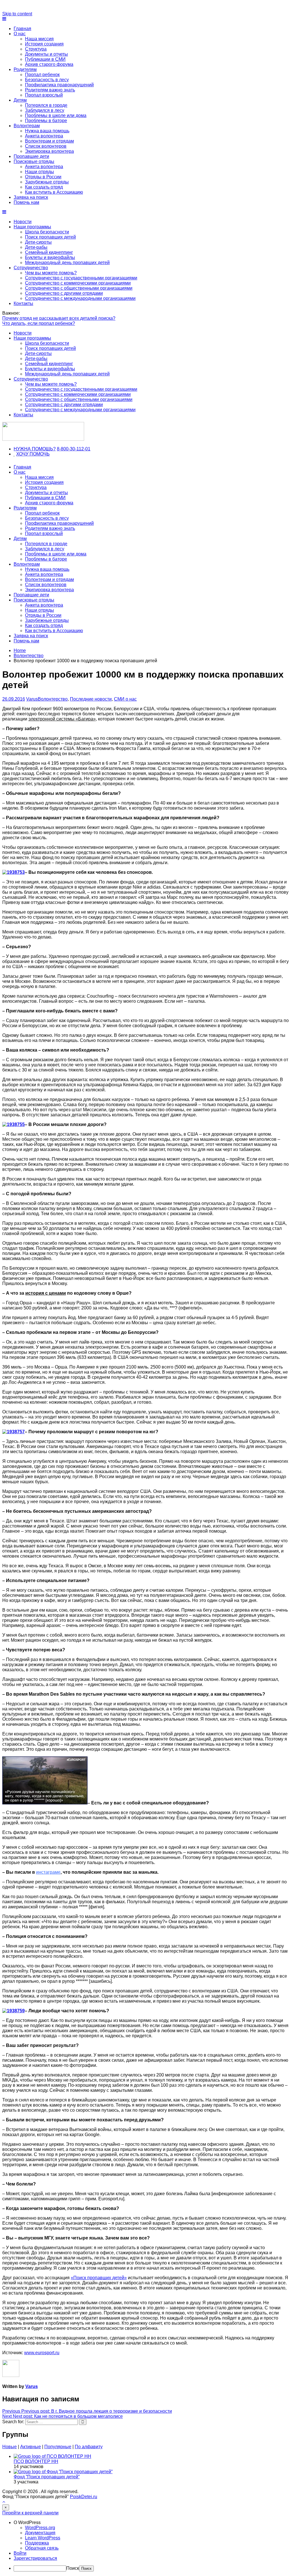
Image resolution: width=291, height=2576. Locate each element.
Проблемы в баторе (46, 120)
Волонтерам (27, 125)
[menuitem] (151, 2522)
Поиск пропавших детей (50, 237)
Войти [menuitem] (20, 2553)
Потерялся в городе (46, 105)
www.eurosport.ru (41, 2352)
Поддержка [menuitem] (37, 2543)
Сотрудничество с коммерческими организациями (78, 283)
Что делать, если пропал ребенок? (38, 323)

================

### Your assignment
Every line above should be returned exactly; the pictures stay out.

### Solution for this problem
Image resolution: width=291, height=2576. Locate each element.
Проблемы в баторе (46, 120)
Волонтерам (27, 125)
[menuitem] (151, 2522)
Поиск пропавших детей (50, 237)
Войти [menuitem] (20, 2553)
Потерялся в городе (46, 105)
www.eurosport.ru (41, 2352)
Поддержка [menuitem] (37, 2543)
Сотрудничество с коммерческими организациями (78, 283)
Что делать, если пропал ребенок? (38, 323)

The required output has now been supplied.